Se grande parte do tráfico da internet mundial flui através dos Estados
Unidos ou países aliados (ou da infra-estrutura de companhias
norte-americanas no exterior); se máquinas de busca podem encontrar em
questão de frações de segundos qualquer coisa; se, nos EUA, a Lei Patriótica e as decisões secretas do Tribunal de Supervisão da Inteligência Externa convertem o Google e gigantes da tecnologia em enormes instrumentos
do Estado de segurança nacional; e se tecnologias sofisticadas podem
bloquear, alterar e apagar material digital, apertando apenas um botão, o
buraco da memoria já não é mais ficção.
Revelações vazadas terão tão pouco
sentido como velhos livros empoeirados no sótão, cuja existência é
ignorada. Poste o que quiser. As leis de liberdade de expressão permite
que você o faça. Mas que sentido haverá, se ninguém puder ler? Seu tempo
seria melhor empregado parando em alguma esquina e gritando aos
transeuntes. Num futuro já fácil de imaginar, um conjunto de revelações
similares às de Snowden poderá ser bloqueado ou excluído com tanta
rapidez que ninguém poderá republicá-las.
Tecnologia em contínuo
desenvolvimento, se viradas 180 graus, poderão eliminar maciçamente
informações e opiniões. A internet é um espaço amplo, mas não infinito.

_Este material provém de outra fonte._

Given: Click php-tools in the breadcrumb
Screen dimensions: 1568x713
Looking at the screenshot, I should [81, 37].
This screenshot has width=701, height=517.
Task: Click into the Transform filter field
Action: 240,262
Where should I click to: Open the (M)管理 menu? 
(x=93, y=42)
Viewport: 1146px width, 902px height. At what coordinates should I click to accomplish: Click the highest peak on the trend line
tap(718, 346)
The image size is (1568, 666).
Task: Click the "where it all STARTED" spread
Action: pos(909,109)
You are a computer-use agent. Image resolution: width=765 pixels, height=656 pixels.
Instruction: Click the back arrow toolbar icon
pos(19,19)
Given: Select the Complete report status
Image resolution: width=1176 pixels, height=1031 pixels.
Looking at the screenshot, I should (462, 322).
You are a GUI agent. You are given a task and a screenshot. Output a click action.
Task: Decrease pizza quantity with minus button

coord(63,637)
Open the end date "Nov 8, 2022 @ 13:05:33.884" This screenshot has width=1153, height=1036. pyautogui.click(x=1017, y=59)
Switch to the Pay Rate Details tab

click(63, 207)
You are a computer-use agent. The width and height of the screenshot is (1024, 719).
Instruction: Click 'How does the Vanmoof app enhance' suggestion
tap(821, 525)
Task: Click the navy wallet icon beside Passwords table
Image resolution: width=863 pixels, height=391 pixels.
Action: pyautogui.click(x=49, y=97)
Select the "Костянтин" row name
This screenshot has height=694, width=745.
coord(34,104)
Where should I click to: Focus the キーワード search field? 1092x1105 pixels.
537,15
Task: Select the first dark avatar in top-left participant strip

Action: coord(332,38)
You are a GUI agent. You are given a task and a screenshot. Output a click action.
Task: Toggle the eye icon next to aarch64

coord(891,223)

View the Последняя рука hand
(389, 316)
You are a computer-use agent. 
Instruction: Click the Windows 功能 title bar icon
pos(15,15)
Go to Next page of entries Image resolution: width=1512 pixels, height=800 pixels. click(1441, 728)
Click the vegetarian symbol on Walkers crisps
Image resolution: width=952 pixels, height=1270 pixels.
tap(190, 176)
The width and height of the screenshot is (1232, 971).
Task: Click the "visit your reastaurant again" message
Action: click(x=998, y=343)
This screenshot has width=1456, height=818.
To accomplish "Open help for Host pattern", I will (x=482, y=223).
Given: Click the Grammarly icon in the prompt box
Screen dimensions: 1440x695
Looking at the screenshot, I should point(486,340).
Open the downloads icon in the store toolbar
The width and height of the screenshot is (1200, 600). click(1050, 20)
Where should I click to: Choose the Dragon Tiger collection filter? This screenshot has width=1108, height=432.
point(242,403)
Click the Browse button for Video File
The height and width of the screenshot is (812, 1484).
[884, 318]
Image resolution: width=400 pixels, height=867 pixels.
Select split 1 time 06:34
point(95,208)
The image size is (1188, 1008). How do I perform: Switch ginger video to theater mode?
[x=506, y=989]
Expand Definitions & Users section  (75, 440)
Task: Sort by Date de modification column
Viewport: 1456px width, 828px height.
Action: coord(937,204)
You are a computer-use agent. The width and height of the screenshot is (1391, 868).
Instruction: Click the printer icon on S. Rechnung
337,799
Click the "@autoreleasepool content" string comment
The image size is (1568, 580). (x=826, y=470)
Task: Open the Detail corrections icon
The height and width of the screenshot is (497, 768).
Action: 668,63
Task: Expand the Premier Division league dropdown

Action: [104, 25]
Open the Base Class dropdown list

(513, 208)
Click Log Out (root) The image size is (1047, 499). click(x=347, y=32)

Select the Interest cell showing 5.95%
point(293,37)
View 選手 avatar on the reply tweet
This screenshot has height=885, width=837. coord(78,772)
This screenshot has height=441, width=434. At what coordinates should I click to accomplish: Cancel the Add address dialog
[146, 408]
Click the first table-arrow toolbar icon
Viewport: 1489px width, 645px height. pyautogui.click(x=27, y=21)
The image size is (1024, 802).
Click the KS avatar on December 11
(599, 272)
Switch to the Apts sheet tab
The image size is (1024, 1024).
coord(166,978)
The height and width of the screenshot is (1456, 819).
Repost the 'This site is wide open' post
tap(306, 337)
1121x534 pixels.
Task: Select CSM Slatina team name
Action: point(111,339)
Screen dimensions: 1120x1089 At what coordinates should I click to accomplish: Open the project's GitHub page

Está centralizando rapidamente informações nas mãos de poucas
corporações, sob o controle de poucos governos e os EUA encontram-se no
centro das principais rotas de trânsito da rede.
Agora, você deveria sentir um
calafrio. Estamos vendo, em tempo real, como 1984 passa de uma fantasia
futurista para um manual de instruções. Se isso ocorrer, não será
necessário matar um futuro Edward Snowden. Ele já estará morto.